- [Document section]:
As I defined it in a previous post, for me a bird's eye solution to seeing the whole elephant in the room will be sufficient. What does a "bird's eye solution" mean? It means finding sufficient textually and contextually reliable evidence across all the themes as defined in this forum's topic structure, to explain the whether, what, why, and how of the Voynich manuscript, without yet having succeeded in knowing and claiming all the rest of its details (yet).

As I noted earlier, the visuals of the VM are sufficient to arrive at a bird's eye solution to its puzzle, because the visuals are the authors' way of explaining to others what their text actually means.

Let us say you solve the text puzzle of the VM and can read it. But that would still be just a beginning of that finding. You could read a poem and still not understand what it means as intended by its author.

The text would need to be interpreted, and if the authors were around and you could ask them, the best way they could explain it for any audience speaking any language would have been through the visuals. And they have already given you that, and the visuals are the meanings in the room of the elephant, and had it not been for those "removals" you may have had even less of a difficulty understanding what the VM was about.

But even if it was complete, you would not be able to understand it without putting yourself hermeneutically in the shoes of their authors. That is what explains why the existing visuals have not served well (yet) in our understanding them and the problem is not with "absence of information" in the seen, but the problem in our seeing the information already given.

If such a solution is achieved, it would mean more details will hopefully be found on that basis, and even if corrections or adjustments are called for, the bird's eye view will still hold. I have done sufficient other research to notice when a solution is in the right track.

It has certainly been the case that the more details I find reliably about the VM, they shed new meaningful light on more pieces of the jigsaw puzzle and how they fit together. Even when they disprove what I thought before (i.e., "Adelheid died young"), the new finding begins to make even more sense and explain even more things I had not even considered before.

A "bird's eye solution" does not and should not imply that any good findings you and all have achieved are irrelevant. On the contrary, if there is a grain of truth in any theory expressed by anyone, they will discover that the solution would accommodate it, though in ways that they did not anticipate before.

6.

Now, back to the topic of this post, regarding for the Oresme sources you cited, please note the following.

The edition variations you noted are not limited to the MS 565 or MS 1082, as you know (since they have been cited elsewhere online as well), and there must have been many others we don't even know about.

MS 565 or MS 1082 actually have a precursor dated around 1365-75 (at St. John's college, as MS 164 in Oxford, that is available in full here, at You are not allowed to view links. Register or Login to view.). I have included two images from it below this post, but you can consult the source itself for more information.

What this tells me is that the manuscript must have been scribed in many different editions, especially given it was a royal funded work, and it just happens that we have seen the MS 565 and its nebulae/earth illustration, thinking that it must have been the one inspiring the VM.

Since the VM scholars have been focusing on the 1400s timeline for the VM creation, naturally they thought the 1400s editions were the ones inspiring the VM, if it was the case (which actually I am not sure, since it could have even been the other way around as a remote possibility).

- [Data shown]:

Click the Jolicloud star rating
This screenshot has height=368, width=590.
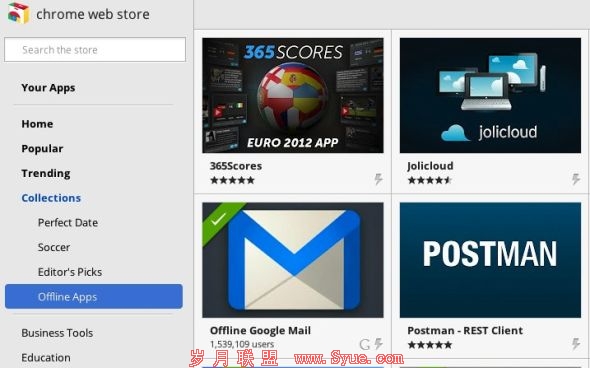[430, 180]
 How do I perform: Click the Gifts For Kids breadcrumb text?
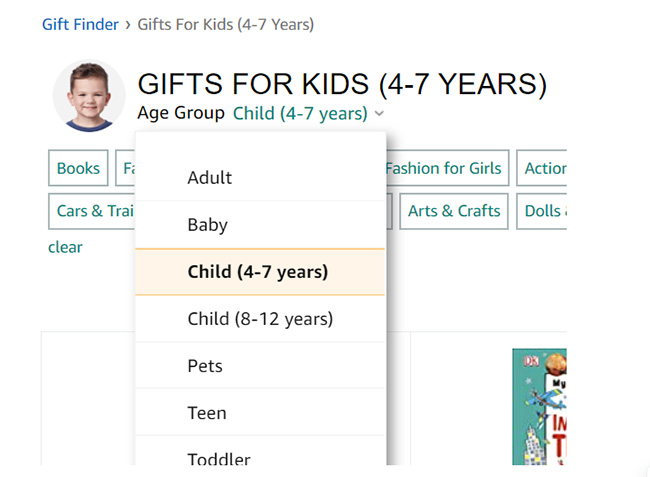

- [Objectives]:
**a.** In the Voynich manuscript forum post, around what years is the Oxford precursor to MS 565 and MS 1082 dated?
**b.** Continue the forum post about the Voynich manuscript from where it stops.

- [In response]:
**a.** Around 1365-75.

**b.**
Those days they did not have printing presses that could create identical copies, as you know. So, given the royal-funded and widely read academic status of the manuscript, many scribal copies could have been made of it, and each volume's scribes and artists could have rendered the graphics differently.

So, it is possible that even the MS 565 edition could have been inspired by earlier 1300s editions that depicted that graphic with the nebulae borders and stars and elements design, and now we don't have access to those earlier variations.

7.

The diagram in MS 1082 (see image B in the collection posted below) that you compared with the MS 565 illustration (image A) is depicting the same idea, but differently, admittedly without the nebulae border (or it is depicted differently but lacking the stars). Instead of a separate "air" third section in the center, it is depicted as the blue border around the earth and the water (with fish in it). Yes, the stars and the nebulae border as expected is missing, but that is just because of the style the artist used for that specific edition.

In the Oxford MS 164 edition (see image C), which I think is actually a copy King Charles I owned (given astrological birth charts in it), you can see the water, the earth, the air surrounding both, the fire surrounding the air, and then the stars. Again, the nebulae border is not there. What is interesting in that edition is the depiction of the Sun in a spiral way (see D), admittedly not interpretively significant in camparison to the spiral in the VM, because it is just a spiral way of depicting Sun rays, but it shows that it was not uncommon for artists to think of spirals to depict things. A VM author may have thought of that image and decided to use it in reverse motion (counterclockwise) for her own intended meaning other than a Sun depiction.

I agree that Harley 334 (below the image A) is more like the MS 565 illustration (without the nebulae border). But again, all these extant manuscripts are showing the extent of variations and playfulness with the basic idea.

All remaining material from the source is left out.